Geneticists have recently settled some of these debates. Some 65,000 years ago, humans who migrated out of Africa arrived in South Asia. These out of Africa migrants eventually mixed with pre-historic migrants from West Asia producing the Ancestral South Indians (ASIs). The ASI or Dravidian population was well established in large, complex cities that characterized the Harappan civilization once spread across modern day India and Pakistan. By showing that migrants from Central Asia arrived in South Asia from the north some 3,000 to 4,000 years ago overrunning the Harrapan civilization, what in common parlance is referred to as the “Aryan migration,” geneticists have confirmed the makeup of modern South Asians. What the genetic records shows is that after a brief period of mixture, the two groups separated with Ancestral North Indians (ANIs) distributed across the north and the ASIs concentrating in the southern part of the Indian peninsula. Yet while a major cleavage in Indian politics and society—many South Indian political parties explicitly incorporate variants of “Dravidian” in their names and South Indian secession remains a fantasy for many Dravidian nationalists—caste is far more relevant for people’s lives.
How do race and caste intersect in the Indian context? This is a contentious and ongoing debate. Many South Indians and Dalits (formerly known as Untouchables) view the caste system as reflecting the imposition of Aryan/Hindu identity upon the indigenous, darker skinned population. In this view, the caste system was set up to discriminate against Dalits based on their skin color. Some have tied this to the concept of “varna” in Hindu texts, a term that can mean color but also may be interpreted as occupation. Those who identify as racially Dravidian also incorporate caste identities into their worldview, arguing that all Brahmins, even those who live in the South, are Aryans and hence invaders from the north.
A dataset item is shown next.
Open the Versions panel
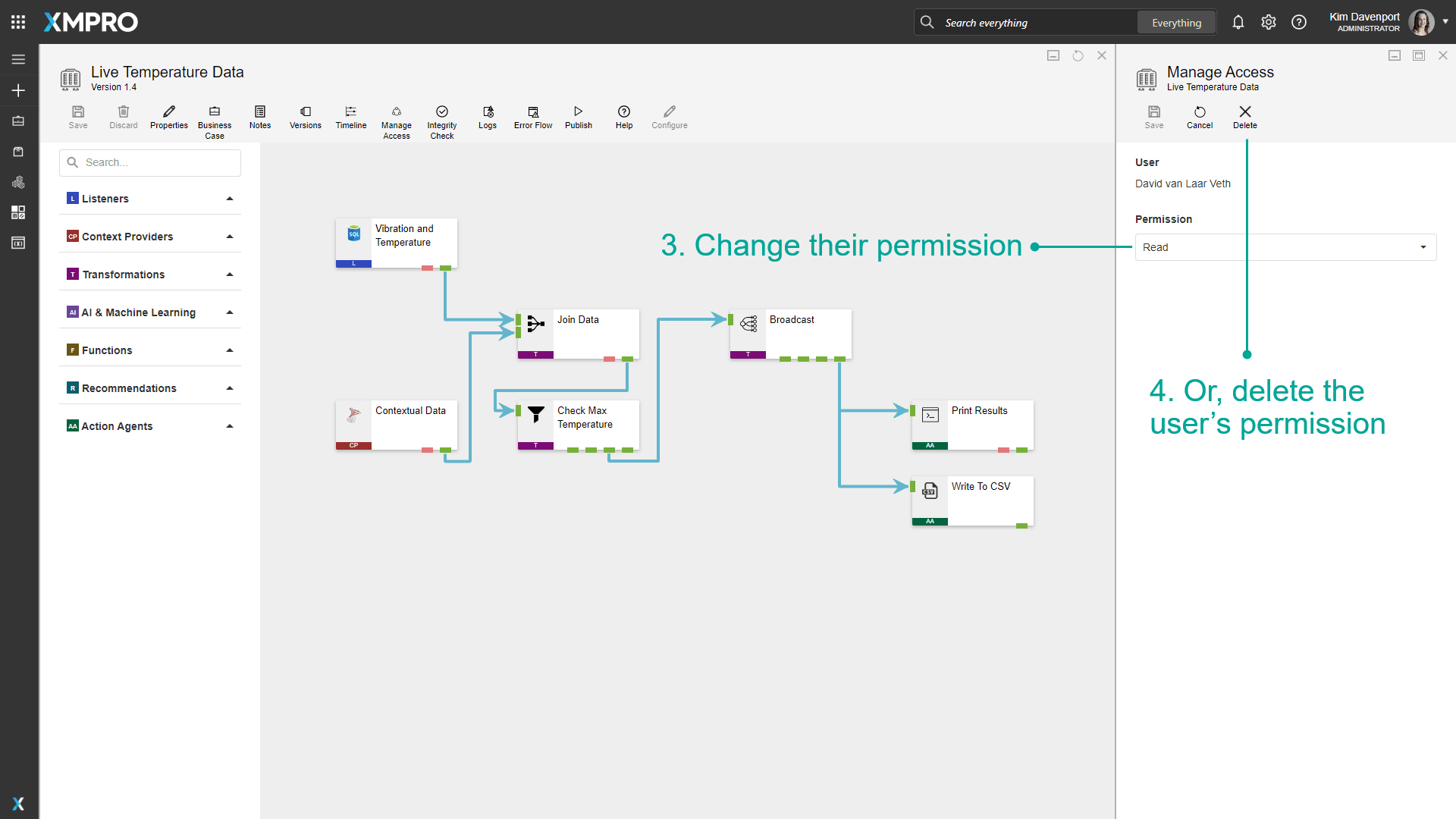The height and width of the screenshot is (819, 1456). click(x=305, y=118)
So where does Kamala Harris’s family fit into India’s racial/caste imaginary? Hailing from the state of Tamil Nadu, the wellspring of Dravidian politics, they clearly identify as South Indians. But as Brahmins, they also benefited from the privilege of belonging to the dominant caste and would be viewed by racial outsiders by at least that portion of Dravidian nationalists who view all South Indian Brahmins as Aryans.
Yet this is not the whole story. Not much is known about Kamala Harris’s grandfather, P.V. Gopalan, who served as part of the diplomatic service for the Indian government in Zambia and elsewhere. What is known suggests that he was progressive by even modern Indian standards and his children, including Shyamala Gopalan, Kamala’s mother, defied caste taboos in multiple ways, including Shyamala’s marriage to Donald. More relevantly, Shyamala, who migrated to the US in 1958 to pursue a graduate degree, was a staunch advocate for equality who participated in the struggles for civil rights and was a close confidant of Black radicals like Cedric Robinson.
Ultimately the left should eschew an obsession with Harris’s lineage, which errs too closely to the racial and caste biological essentialism more common on the right. If anything, we should encourage Harris to be more like her parents, especially her mother Shyamala, a trailblazer whose influence Harris frequently cites as formative. Harris, who will undoubtedly face unfair identity-based critiques from the right, should be critiqued or celebrated not according to a faulty and disingenuous understanding of her lineage but on the basis of her actual policy positions and future governing vision.